> [Aufgaben]
(1) Beantworte anhand des Quellenauszugs über die Band Zwitschermaschine folgende Fragen:
(a) Wer gründete die Band 1979?
(b) Mit welcher Band teilte sich Zwitschermaschine die LP „eNDe / DDR von unten“?
(c) Wohin reiste Anderson 1986 aus?
(2) Zitiere bitte aus dem Quellenauszug über die Band Zwitschermaschine alles von „Bandprojekt aus Dresden“ bis hinunter zu „Helge Leiberg gehörte.“.
(3) Nenne alle Personen, für die der Quellenauszug über die Band Zwitschermaschine ein Ausreisejahr angibt, jeweils mit diesem Jahr.

> [Quellenauszug]
Bandprojekt aus Dresden / später Berlin, 1979 bis 1983 (Nachfolgebands bis 1986).

Gegründet 1979 von den Dresdner Kunststudenten Ralf Kerbach und Cornelia Schleime, zuerst auch unter Namen wie Schwarz / Weiß oder Ende, ab 1981 als Vierte Wurzel aus Zwitschermaschine, was sich im Sprachgebrauch schnell auf den zugrunde liegenden Titel einer Zeichnung von Paul Klee verkürzte. Konzeptionelles Vorbild für die Künstler-Combo waren mit Sicherheit die 1976 begonnenen DIY-Free-Jazz-Exzesse des A.R.Penck (= Ralf Winkler, nonkonformistischer "Junger Wilder" der Dresdener Kunstszene, West-Ausreise bereits 1980), zu dessen erster eigener Bandbesetzung 1979 neben dem Saxophonisten Michael Freudenberg auch der Maler, Hobby-Trompeter und spätere Mit-Zwitscherer Helge Leiberg gehörte.
Der bei Zwitschermaschine stärker und zunehmend vom Punk inspirierte Dilettanten-Avantgarde-Sound diente zunächst vorrangig als Erweiterung von künstlerischen Ausdrucksmöglichkeiten und wurde im Rahmen von Ausstellungseröffnungen dargeboten. Aus dem Hinzukommen von Helge Leiberg, Lothar Fiedler (als Nachfolger von Kerbach) und des (später als IM des MfS enttarnten) Dichters Sascha Anderson resultierte ab 1982 ein konventionelleres Selbstverständnis als "Band", sowie (vorrangig durch Anderson) die Vernetzung mit der musikalischen Subkultur in Berlin. Höhepunkt war die Aufnahme von fünf Titeln für die zunächst als subversive Compilation geplante LP "eNDe / DDR von unten" im Januar 1983, die sich Zwitschermaschine schließlich mit der Erfurter Punk-Band Schleim-Keim (alias Sau-Kerle) teilte und die als erstes Vinyl mit "anderer" Musik der DDR Geschichte machte.

Da der konzeptionelle Anspruch des Band-Projektes damit ausgereizt schien und wegen fortdauernder durch Ausreise (1982 Kerbach, 1984 Leiberg und Schleime, 1986 Fiedler) bedingte personelle Wechsel kam es zu Umbenennungen, ab 1983 zunächst Factory hoch Vier, wenig später Fabrik, die bis zur Ausreise von Anderson nach West-Berlin 1986 existierten. Dort arbeiteten Anderson und Fiedler wieder gemeinsam in der Sternckombo mit dem ebenfalls ausgereisten Bernd Jestram und Texten von Bert Papenfuß-Gorek.

> [Datenauszug]

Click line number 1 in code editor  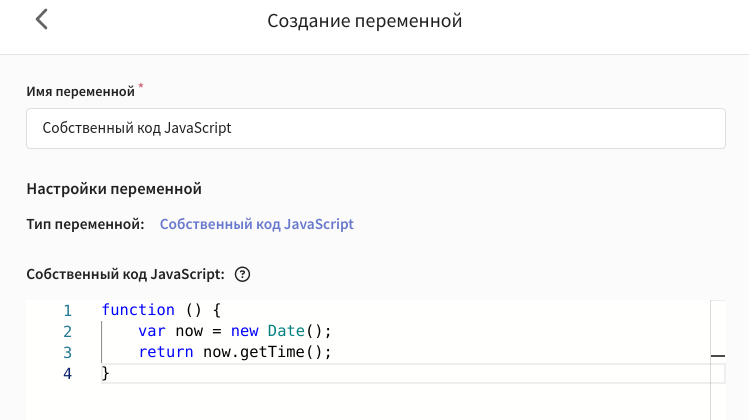[x=67, y=311]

> [Ergebnisse]
(1)
(a) Die Dresdner Kunststudenten Ralf Kerbach und Cornelia Schleime.
(b) Mit der Erfurter Punk-Band Schleim-Keim (alias Sau-Kerle).
(c) Nach West-Berlin.

(2)
Bandprojekt aus Dresden / später Berlin, 1979 bis 1983 (Nachfolgebands bis 1986).

Gegründet 1979 von den Dresdner Kunststudenten Ralf Kerbach und Cornelia Schleime, zuerst auch unter Namen wie Schwarz / Weiß oder Ende, ab 1981 als Vierte Wurzel aus Zwitschermaschine, was sich im Sprachgebrauch schnell auf den zugrunde liegenden Titel einer Zeichnung von Paul Klee verkürzte. Konzeptionelles Vorbild für die Künstler-Combo waren mit Sicherheit die 1976 begonnenen DIY-Free-Jazz-Exzesse des A.R.Penck (= Ralf Winkler, nonkonformistischer "Junger Wilder" der Dresdener Kunstszene, West-Ausreise bereits 1980), zu dessen erster eigener Bandbesetzung 1979 neben dem Saxophonisten Michael Freudenberg auch der Maler, Hobby-Trompeter und spätere Mit-Zwitscherer Helge Leiberg gehörte.

(3)
A.R.Penck (Ralf Winkler): 1980
Ralf Kerbach: 1982
Helge Leiberg: 1984
Cornelia Schleime: 1984
Lothar Fiedler: 1986
Sascha Anderson: 1986